TEXT: Begin

Dogbites.org, citing Preventing Dog Bites, The Centers for Disease Control and Prevention, May 2015

“Dog attack victims suffer over $1 billion in monetary losses annually. JAMA reports this estimate to be as high as $2 billion.”

Dogbites.org, citing Dog Bites Recognized as Public Health Problem by R. Voelker, JAMA, 1997

If you have been bitten by a dog, you may have a legal claim against the dog’s owner and be entitled to compensation for your injuries. Rebecca Blair is a dog bite accident attorney in Brentwood who can review your case in a free consultation, answer your questions, and help you fight for the your rights.

The Tennessee Legislature passed the Diana Acklen Act of 2007 after Ms. Acklen was attacked and killed by three dogs in a residential neighborhood in Tennessee. The Act, which is codified at Tenn. Code Ann. § 44-8-413, provides that “[t]he owner of a dog has a duty to keep that dog under reasonable control at all times, and to keep that dog from running at large.” An owner who breaches this duty may be liable for damages if his or her dog injures a person while in a public place or while lawfully on private property of another. The Tennessee statute provides that “[t]he owner may be held liable regardless of whether the dog has shown any dangerous propensities or whether the dog's owner knew or should have known of the dog's dangerous propensities.” Tenn. Code Ann. § 44-8-413(a)(2).

TEXT: End
DATA SECTION: Begin

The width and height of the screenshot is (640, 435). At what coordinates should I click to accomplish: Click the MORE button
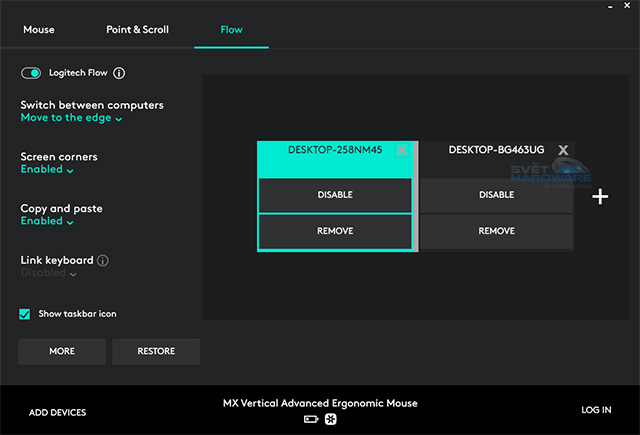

DATA SECTION: End

YOUR GOAL => Copy out the dog bite text in full, word for word.

YOUR SOLUTION =>
Dogbites.org, citing Preventing Dog Bites, The Centers for Disease Control and Prevention, May 2015

“Dog attack victims suffer over $1 billion in monetary losses annually. JAMA reports this estimate to be as high as $2 billion.”

Dogbites.org, citing Dog Bites Recognized as Public Health Problem by R. Voelker, JAMA, 1997

If you have been bitten by a dog, you may have a legal claim against the dog’s owner and be entitled to compensation for your injuries. Rebecca Blair is a dog bite accident attorney in Brentwood who can review your case in a free consultation, answer your questions, and help you fight for the your rights.

The Tennessee Legislature passed the Diana Acklen Act of 2007 after Ms. Acklen was attacked and killed by three dogs in a residential neighborhood in Tennessee. The Act, which is codified at Tenn. Code Ann. § 44-8-413, provides that “[t]he owner of a dog has a duty to keep that dog under reasonable control at all times, and to keep that dog from running at large.” An owner who breaches this duty may be liable for damages if his or her dog injures a person while in a public place or while lawfully on private property of another. The Tennessee statute provides that “[t]he owner may be held liable regardless of whether the dog has shown any dangerous propensities or whether the dog's owner knew or should have known of the dog's dangerous propensities.” Tenn. Code Ann. § 44-8-413(a)(2).